Update the lines starting with the line that contains "is (1501, 876)." and going on through the line that contains "(516, 390).", replacing "screenshot" with "image" and changing nothing else. Return only those lines and leave the pictures out.

Records for the exercise:
= = = = =

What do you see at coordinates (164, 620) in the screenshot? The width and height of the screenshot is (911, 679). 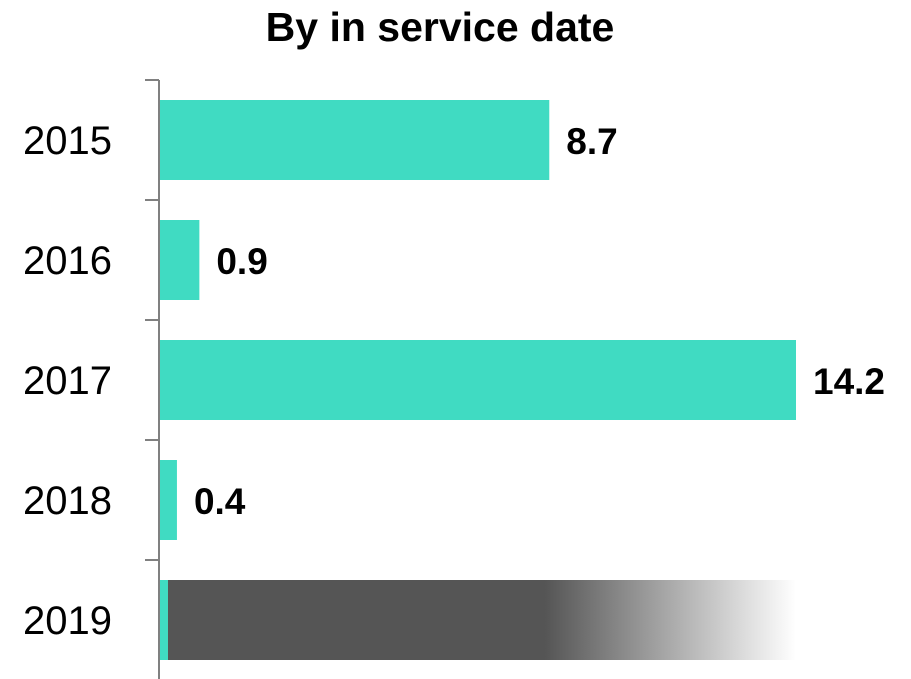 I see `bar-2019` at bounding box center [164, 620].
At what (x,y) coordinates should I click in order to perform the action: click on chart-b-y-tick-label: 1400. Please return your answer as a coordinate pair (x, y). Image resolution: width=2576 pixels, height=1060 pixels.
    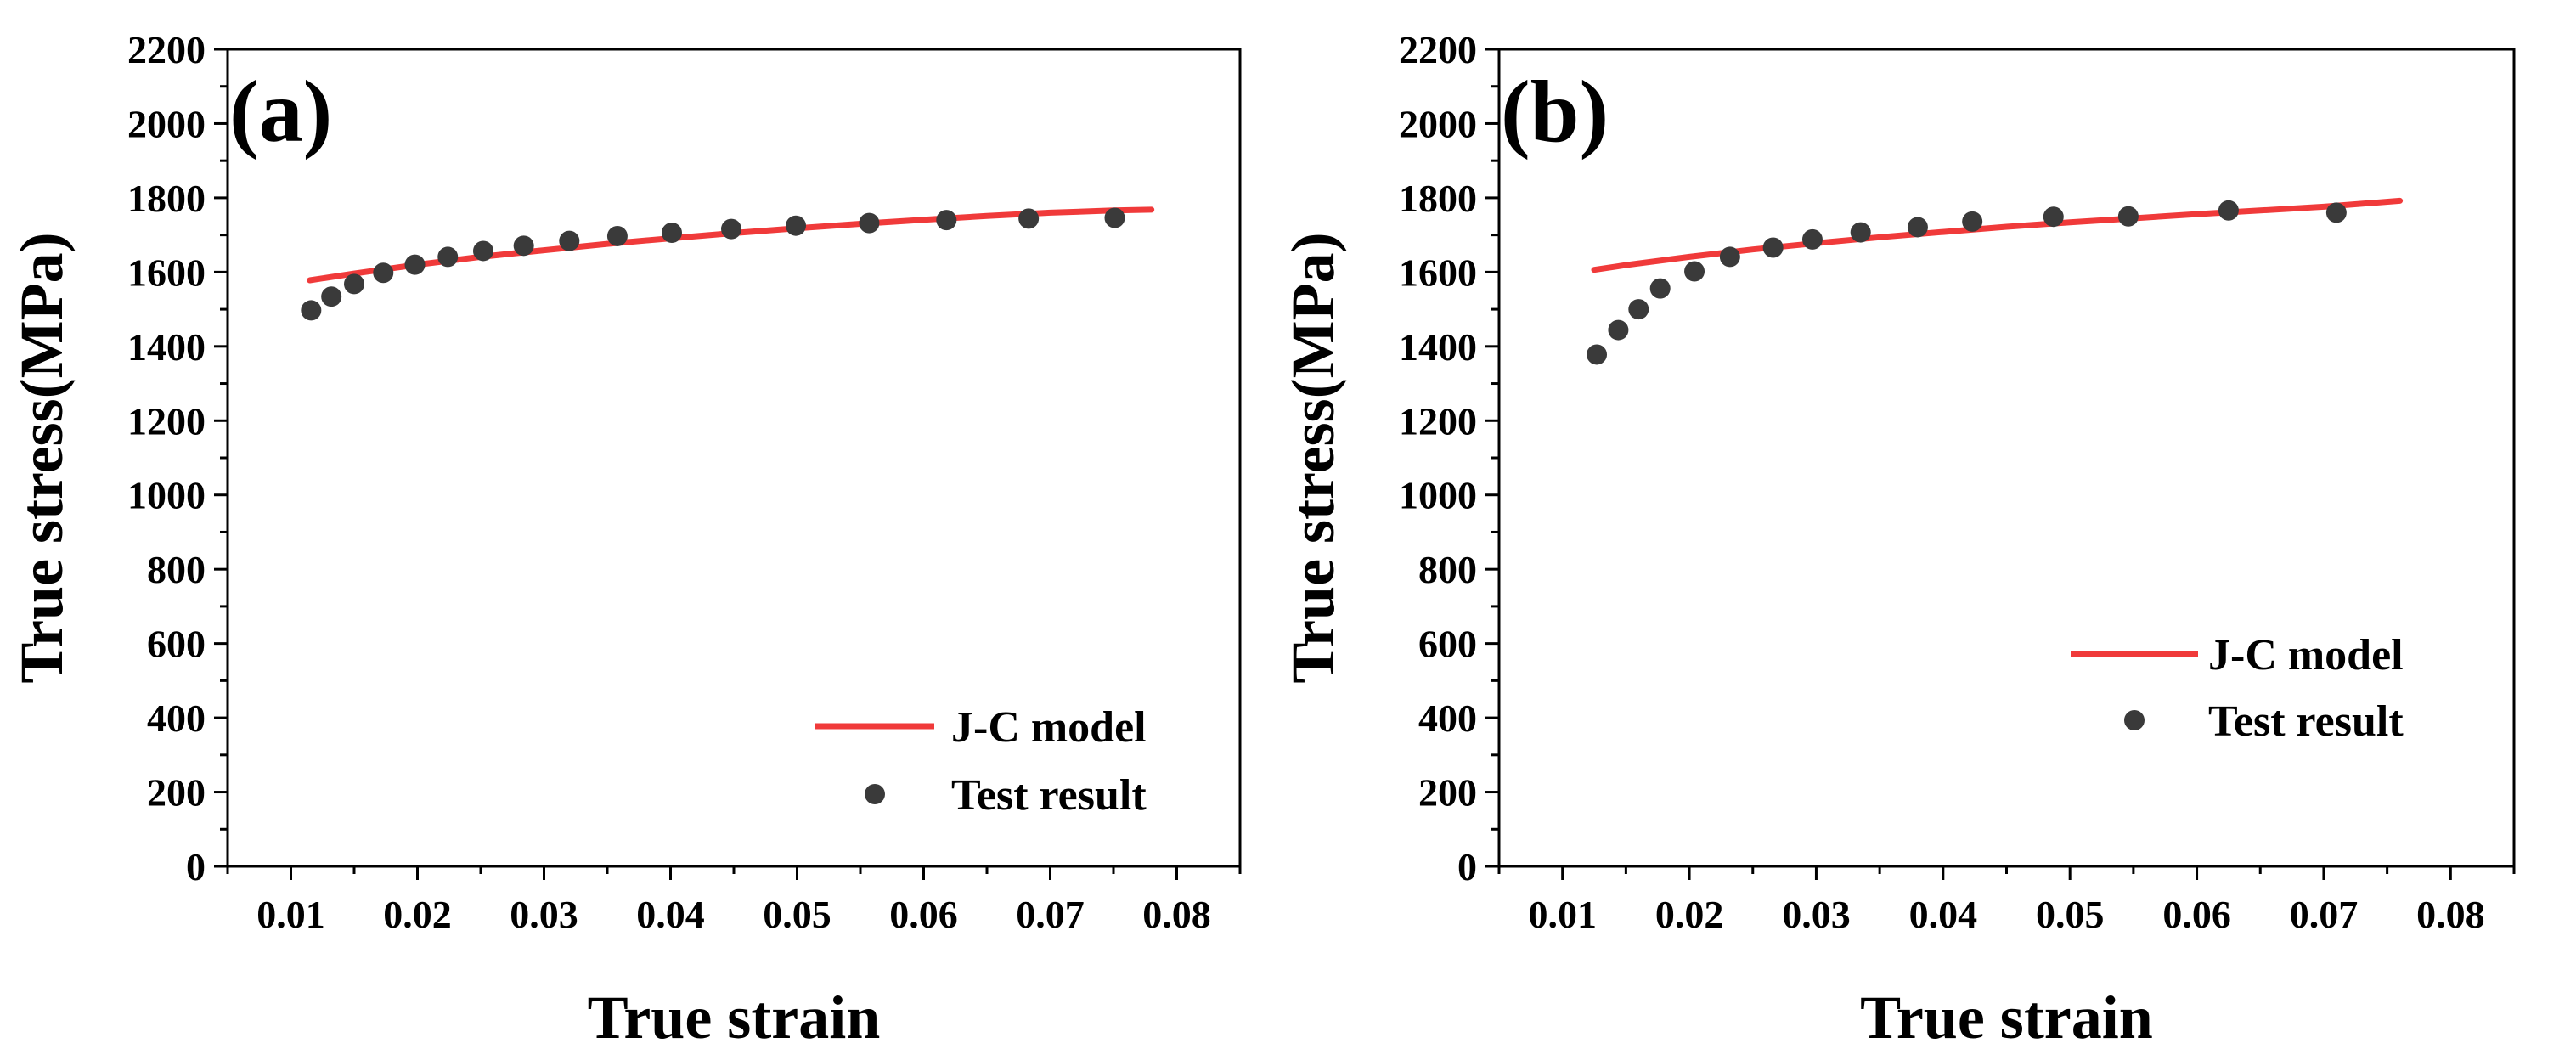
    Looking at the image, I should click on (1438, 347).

= = = = =

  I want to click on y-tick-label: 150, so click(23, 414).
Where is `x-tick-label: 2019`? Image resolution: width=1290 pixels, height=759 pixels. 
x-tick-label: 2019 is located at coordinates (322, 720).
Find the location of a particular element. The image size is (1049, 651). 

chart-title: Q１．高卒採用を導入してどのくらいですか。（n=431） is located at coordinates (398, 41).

= = = = =

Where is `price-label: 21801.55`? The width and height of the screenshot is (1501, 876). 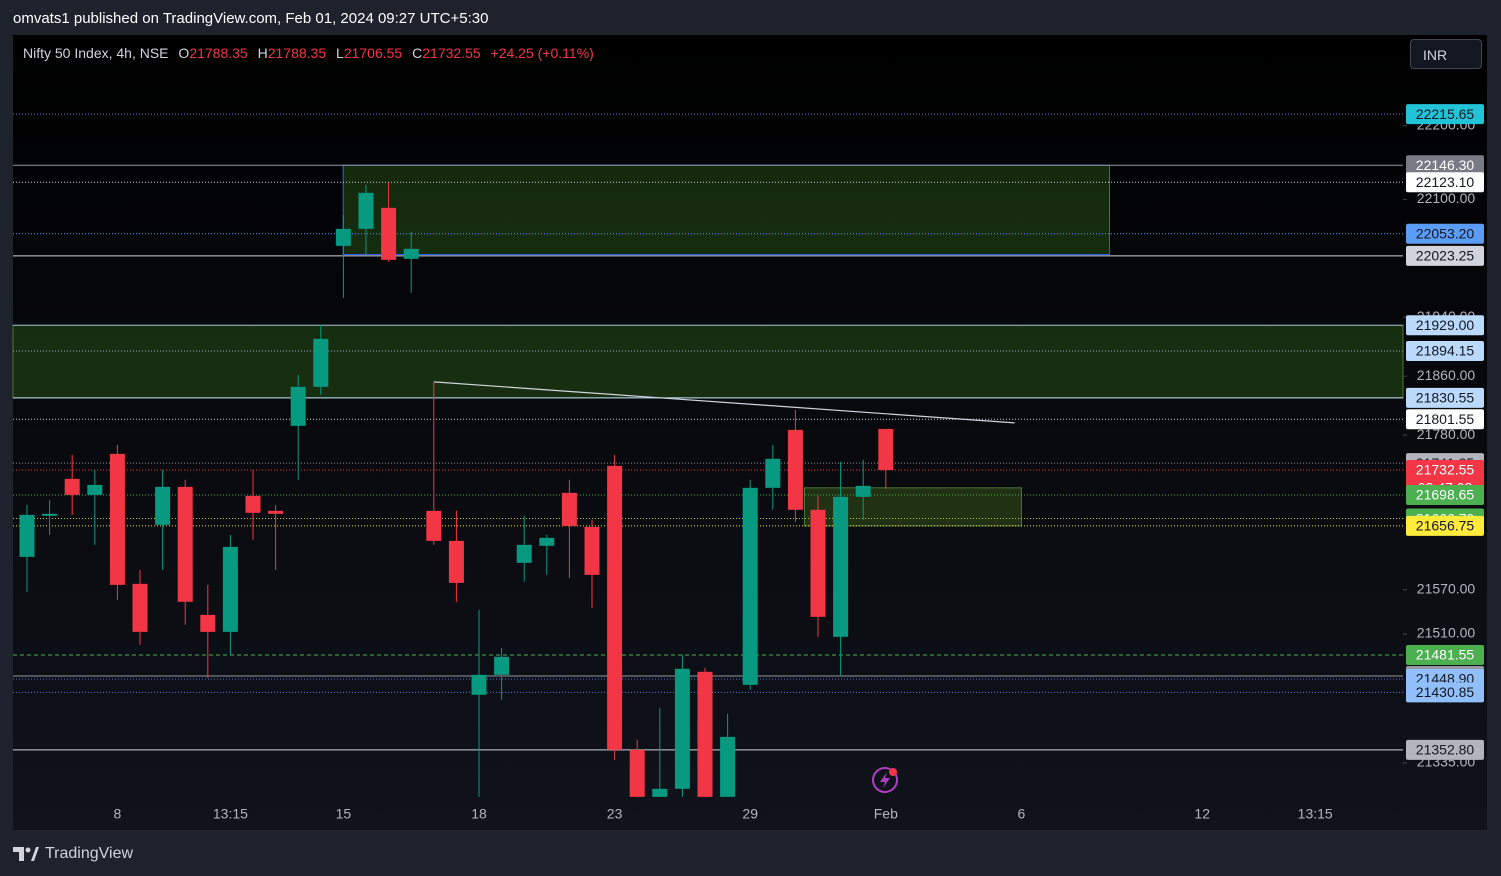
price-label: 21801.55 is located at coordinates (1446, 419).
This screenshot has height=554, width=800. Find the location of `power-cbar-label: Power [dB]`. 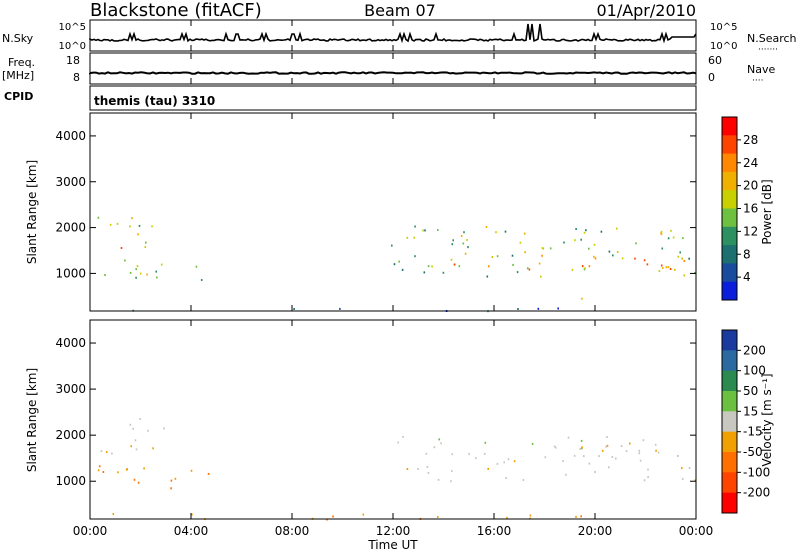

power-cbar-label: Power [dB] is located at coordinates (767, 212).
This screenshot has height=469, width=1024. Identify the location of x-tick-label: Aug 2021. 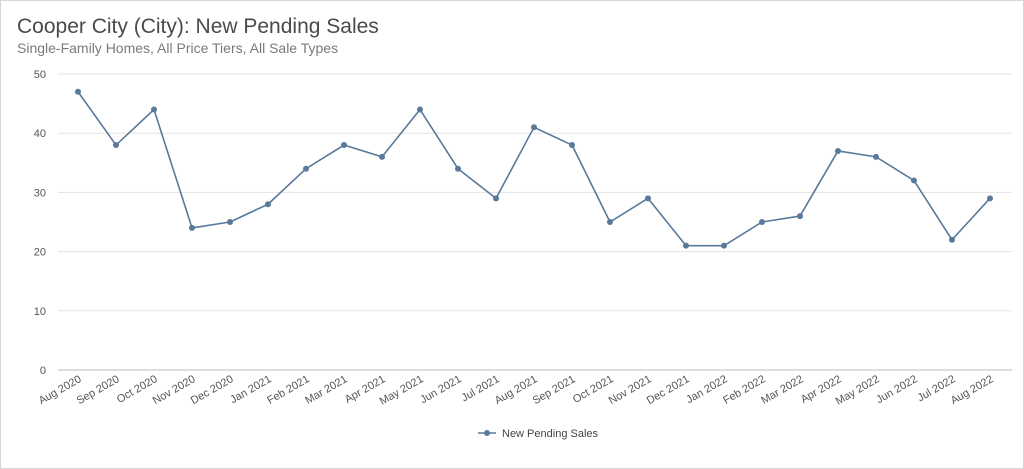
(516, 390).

= = = = =

Solution:
Where is `price-label: 21801.55`? The width and height of the image is (1501, 876). 
price-label: 21801.55 is located at coordinates (1446, 419).
This image has height=554, width=800. Find the location of `power-cbar-label: Power [dB]`. 

power-cbar-label: Power [dB] is located at coordinates (767, 212).
This image has height=469, width=1024. Identify the location of x-tick-label: Aug 2021. 
(516, 390).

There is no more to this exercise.